İLK DERECE MAHKEMESİ KARAR ÖZETİ
İlk derece mahkemesince yapılan yargılama ve toplanan deliller sonucunda, davacı şirket tarafından davalı şirket yetkilisine söz konusu yerin gösterildiği ve tellallık hizmetinin verildiği, davacı tarafça komisyon alacağına ilişkin açılan davanın temyiz aşamasından geçerek kesinleştiği, davacının talep edebileceği komisyon alacağının 240.128,82 TL olduğu, ilk dava dosyasında 10.000,00 TL’ye hükmedildiği, bakiye 230.128,82 TL alacağının kaldığı, ancak davacının icra takibindeki talebi ile bağlı kalındığı işlemiş faiz olarak da davacının ilk dava tarihinden itibaren işlemiş faiz talebinde bulunabileceği, bu işlemiş faizin de 35.568,49TL olduğu, süresi içinde verilmiş cevap dilekçesi bulunmadığından sonradan ıslah ile ileri sürülen zamanaşımı definin dinlenemeyeceği gerekçesiyle davalı … hakkında açılan davanın husumetten reddine, davalı şirket yönünden açılan davanın kısmen kabulüne davalının takibe itirazının 90.000-TL asıl alacak, 35.568,49 TL işlemiş faiz olmak üzere toplam 125.568,49 TL üzerinden iptali ile takibin bu miktar üzerinden devamına, takibin asıl alacağa takip tarihinden itibaren işleyecek 3095 sayılı yasanın 2. Maddesi uyarınca değişen oranlarda avans faizi uygulanması suretiyle devamına ve davacı yararına hükmedilen toplam alacağın %40’ı üzerinden icra inkar tazminatına karar verilmiştir.
Bu karara karşı davalı tarafından istinaf başvurusunda bulunulmuştur.
İSTİNAF SEBEPLERİ
Davalı tarafın istinaf dilekçesinde özetle; dava edilen alacağın zamanaşımına uğradığını, ıslahla ileri sürülen zamanaşımı definin mahkemece değerlendirilmediğini belirterek ilk derece mahkemesinin kararının kaldırılmasını istemiştir.
GEREKÇE
Dava, gayrimenkul tellallık sözleşmesinden kaynaklı komisyon alacağının tahsili için girişilen icra takibine vaki itirazın iptali istemine ilişkindir.
İlk derece mahkemesince, yukarıda açıklanan gerekçeler doğrultusunda davanın kısmen kabulüne karar verilmiştir.
Davalı vekili tarafından sunulan istinaf dilekçesinden sonra dosyaya gönderilen 14.11.2017 tarihli dilekçesinde, davacı şirketin yargılama sırasına sicilden terkin edildiğini ileri sürülmüştür.
Dairemizce davacı şirketin güncel ticaret sicil kayıtları dosyaya kazandırılmış olup, davacı şirketin 31.10.2010 tarihinde tasfiyeye girmiş ve bu tarihte tasfiye kararının ilan edildiği, tasfiye halinde davacı şirketin 18.12.2013 tarihinde tasfiye sonu kararı alarak 23.12.2013 tarihinde ticaret sicilinden terkin edilmiş olduğu görülmüştür.
Bu durumda, tüzel kişiliği sona eren davacı şirket, hak ehliyetini ve bunun usul hukukundaki yansıması olan taraf ehliyetini yargılama sırasında (HMK m.50) kaybetmiştir.
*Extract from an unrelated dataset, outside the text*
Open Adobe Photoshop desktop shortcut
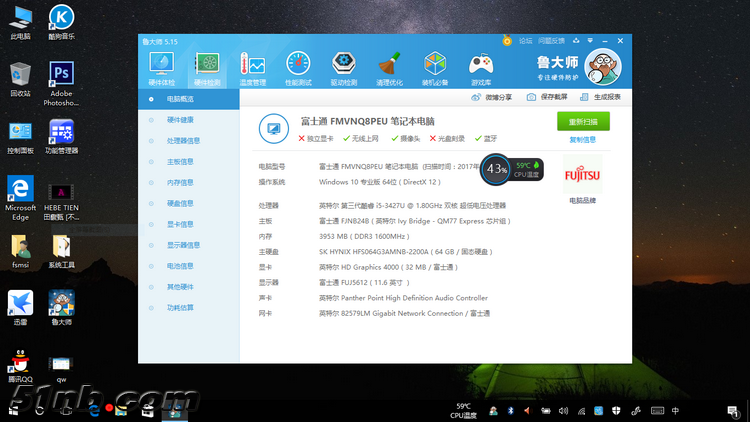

Taraf ehliyetinin bulunması HMK 14/1.d maddesi uyarınca dava şartıdır.
Davacı vekili, dosyada yer alan 06.12.2017 tarihli dilekçesinde, davacı şirketin ihyası için açılan davanın Bakırköy 5. Asliye Ticaret Mahkemesi’nin 2017/1103 E.sayılı dosyasında görülmekte olduğunu beyan etmiştir. Hal böyle olunca, ilk derece mahkemesince davacı şirket hakkındaki ihya davasının sonucunu ve kesinleşmesi beklenerek eldeki davada davacının taraf ehliyeti sağlandıktan ve böylece tarafa ilişkin dava şartı tamamlandıktan sonra işin esasına girilerek karar verilmesi gerekirken yazılı şekilde karar tesisi doğru görülmemiştir.
Diğer taraftan dava, itirazın iptali davası olup, davanın temelini oluşturan ilamsız icra takibinde 90.000 TL asıl alacak ve 38.983,56 TL işlemiş faiz olmak üzere toplam 128.983,56 TL alacağın tahsili talep edilmiştir.
İtiraz üzerine açılan iş bu itirazın iptali istemli dava dilekçesinde harca esas değer olarak gösterilen 90.000 TL üzerinden peşin harç yatırılmıştır. Ancak dava dilekçesinin sonuç ve istem kısmında “itirazın iptali” denilerek, takip konusu alacağın tamamının dava konusu yapıldığı görülmüştür. Zira, davanın toplam alacağa yönelik olduğunun saptanması halinde, 492 sayılı Harçlar Kanunu’nun 28/a ve 32. maddeleri uyarınca eksik peşin harç tamamlanmadan yargılamaya devam edilemeyeceğinden öncelikle eksik peşin harcın da tamamlatılması gerekecektir.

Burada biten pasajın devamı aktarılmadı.